I’ve locked up Casa Libélule and begun my journey home to re-join Francine. I’m breaking the journey just a little by calling in to a reserve, the Marjal dels Moros, near Puçol, just above Valencia. It took me two hours to get here using Sally Satnav and I found ample parking at 12:30 PM. So, tomorrow’s journey to near Bilbao should be more like 6 hours than 8 hours.
I had inside information that the way into the marjal was “along the beach”, the beach being large pebbles, or along a track between two canals behind houses. I had a look at the latter first and decided to try the beach, largely ‘cos I spotted a small gaggle of birders armed with spotting scopes coming out that way. Tromping north along the beach, from my slightly elevated position, sort of a rough sea wall, I could see water bodies and above one I spotted a distant hawker hawking about. What I didn’t see was any ready access to said water bodies. Indeed, it took me some time to find any way in to the reserve at all. At one hopeful looking track beside a bird observation platform, I was blocked by a fence.
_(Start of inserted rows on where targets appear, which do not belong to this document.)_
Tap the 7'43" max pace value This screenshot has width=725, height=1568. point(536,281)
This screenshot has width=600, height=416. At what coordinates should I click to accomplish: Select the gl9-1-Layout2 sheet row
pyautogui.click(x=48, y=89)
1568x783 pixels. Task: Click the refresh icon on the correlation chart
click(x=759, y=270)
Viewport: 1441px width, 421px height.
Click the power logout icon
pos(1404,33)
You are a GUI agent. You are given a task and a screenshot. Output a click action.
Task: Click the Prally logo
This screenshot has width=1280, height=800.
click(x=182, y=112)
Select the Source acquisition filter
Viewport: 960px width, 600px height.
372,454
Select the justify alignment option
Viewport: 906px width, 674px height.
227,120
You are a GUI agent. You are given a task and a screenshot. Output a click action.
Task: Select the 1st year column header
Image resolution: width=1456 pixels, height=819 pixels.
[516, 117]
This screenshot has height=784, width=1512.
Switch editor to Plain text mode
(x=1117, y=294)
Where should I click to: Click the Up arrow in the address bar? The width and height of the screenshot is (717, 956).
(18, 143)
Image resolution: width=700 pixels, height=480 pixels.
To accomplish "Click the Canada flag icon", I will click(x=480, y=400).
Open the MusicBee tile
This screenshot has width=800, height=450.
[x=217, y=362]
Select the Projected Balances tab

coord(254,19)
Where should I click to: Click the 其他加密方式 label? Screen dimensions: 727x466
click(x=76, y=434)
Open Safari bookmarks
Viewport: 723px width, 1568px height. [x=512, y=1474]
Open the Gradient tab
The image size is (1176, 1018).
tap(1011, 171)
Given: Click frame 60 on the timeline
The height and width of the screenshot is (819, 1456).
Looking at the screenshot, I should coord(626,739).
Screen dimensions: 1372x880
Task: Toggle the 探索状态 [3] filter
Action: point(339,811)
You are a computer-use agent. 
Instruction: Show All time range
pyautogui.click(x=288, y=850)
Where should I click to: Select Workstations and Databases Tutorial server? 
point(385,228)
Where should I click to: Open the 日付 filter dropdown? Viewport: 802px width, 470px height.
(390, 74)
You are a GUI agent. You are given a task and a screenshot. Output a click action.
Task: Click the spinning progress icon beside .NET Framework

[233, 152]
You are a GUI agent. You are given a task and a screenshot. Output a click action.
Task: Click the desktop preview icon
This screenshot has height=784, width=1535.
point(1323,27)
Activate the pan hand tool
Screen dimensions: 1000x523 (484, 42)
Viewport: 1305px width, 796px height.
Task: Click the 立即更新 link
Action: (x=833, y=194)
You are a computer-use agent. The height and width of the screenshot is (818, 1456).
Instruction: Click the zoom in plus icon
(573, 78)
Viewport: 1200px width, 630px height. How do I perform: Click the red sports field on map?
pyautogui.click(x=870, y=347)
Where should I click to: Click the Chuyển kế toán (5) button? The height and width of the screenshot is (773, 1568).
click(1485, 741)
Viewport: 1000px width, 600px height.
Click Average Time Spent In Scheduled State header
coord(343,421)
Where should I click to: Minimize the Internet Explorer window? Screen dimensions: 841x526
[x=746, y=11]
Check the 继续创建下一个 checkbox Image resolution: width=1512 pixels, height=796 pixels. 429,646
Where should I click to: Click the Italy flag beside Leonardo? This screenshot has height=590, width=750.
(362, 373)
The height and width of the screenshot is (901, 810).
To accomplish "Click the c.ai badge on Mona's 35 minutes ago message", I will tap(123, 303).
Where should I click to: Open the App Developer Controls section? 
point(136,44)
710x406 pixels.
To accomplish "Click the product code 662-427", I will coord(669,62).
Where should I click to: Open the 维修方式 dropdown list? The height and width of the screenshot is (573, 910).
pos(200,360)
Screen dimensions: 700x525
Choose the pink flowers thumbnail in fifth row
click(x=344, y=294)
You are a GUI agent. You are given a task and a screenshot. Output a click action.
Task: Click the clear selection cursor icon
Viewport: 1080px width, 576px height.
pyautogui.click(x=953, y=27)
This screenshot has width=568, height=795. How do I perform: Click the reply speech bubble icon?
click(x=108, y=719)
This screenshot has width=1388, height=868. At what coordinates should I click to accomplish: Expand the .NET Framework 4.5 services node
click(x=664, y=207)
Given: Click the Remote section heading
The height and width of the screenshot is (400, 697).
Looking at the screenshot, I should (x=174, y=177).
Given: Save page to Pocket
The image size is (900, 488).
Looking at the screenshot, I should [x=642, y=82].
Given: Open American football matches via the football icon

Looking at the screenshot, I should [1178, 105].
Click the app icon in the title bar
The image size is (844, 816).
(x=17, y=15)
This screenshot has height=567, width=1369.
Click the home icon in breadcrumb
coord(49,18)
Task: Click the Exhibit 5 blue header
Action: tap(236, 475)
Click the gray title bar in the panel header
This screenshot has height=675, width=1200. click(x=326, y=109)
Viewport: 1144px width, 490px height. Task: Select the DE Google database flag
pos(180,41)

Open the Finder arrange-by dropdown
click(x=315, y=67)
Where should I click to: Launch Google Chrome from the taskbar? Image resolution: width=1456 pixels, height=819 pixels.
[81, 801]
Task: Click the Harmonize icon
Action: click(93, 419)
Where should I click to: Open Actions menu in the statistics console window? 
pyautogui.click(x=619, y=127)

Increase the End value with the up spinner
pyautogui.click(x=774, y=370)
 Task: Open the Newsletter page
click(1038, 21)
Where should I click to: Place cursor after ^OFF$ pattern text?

There were a few Red-veined Darters (Sympetrum fonscolombii) flitting about in the nearby vegetation and also what turned out to be Southern Darters (Sympetrum meridionale), but I was beginning to feel a little underwhelmed.
Eventually I found a board advertising an Itinerari beginning with a boardwalk heading into the marjal. Hopes raised, I set off into the interior. Additional life seemed scant, though. I did spot one Broad Scarlet (Crocothemis erythraea) but that was all until I finally came to an access point beside a water body. At last, a place to watch Odos over water. Here, I amused myself for a time watching and trying to snap a male Lesser Emperor (Anax parthenope) on patrol. Pictures were only partially successful, at least in part because the lighting conditions were not great – glaring water, despite the cloud. Actually, I’d driven for 90 minutes in sun to get here only to find cloudy conditions at the marjal. Typical! Still, it was warm, about 27°C, and there was activity.
I’d been targeting this particular reserve before setting off from the UK, my main reason being to search for Orange-winged Dropwings (Trithemis kirbyi). As it turns out, I found them on my doorstep in Jalón. So, the apparently lack of them here, thus far, was not too much of a concern. I wasn’t actually spotting what I now thought of as their normal type of habitat, rocks beside streams. However, on the southern leg of my route, beside what I’d describe as a drainage ditch rather than a stream, I did actually find a couple. So, they do exist here.
What would be most handy, certainly on a first visit to the Marjal dels Moros, is a guide. Occasional “usted esta aqui” [you are here] maps would be a decent substitute. Unfortunately, both were in short supply. I began looking for a way out. I actually didn’t even know if I was still on the itinerari, so scarce were the maps. A man dressed in almost nothing, the only chap I’d seen other than me, tried to direct me in his English, which was less scant than my Spanish. I flipped a mental coin between back-tracking and trying to follow his instructions round the rest of the park. Perhaps foolishly, his instructions won. Eventually, after returning from yet another track blocked by yet another fence, I did find a second of the itinerari signs. Heartened, I continued, eventually finding myself on what I suspected was the southern edge track between the two canals. I was right and was fairly shortly reunited with my car with an unusual amount of relief.
I’m glad I visited en route to Bilbao. Had I done my originally planned 4-hour round trip from Jalón, I’d have been quite disappointed. This marjal really looks a bit like an RSPB reserve, great for birds (with observation platforms) but where the habitat is also enjoyed by dragonflies. Observing the dragonflies, though, is a bit more of a challenge. You need to get close to them and places where that could be done seemed a bit limited. I suppose, had this given me my first ever Orange-winged Dropwing, I’d have been feeling considerably more positive about it. As Jalón had proved better, I felt a bit so-so.
Fretting about an exit when I had no idea where I was didn’t help at all.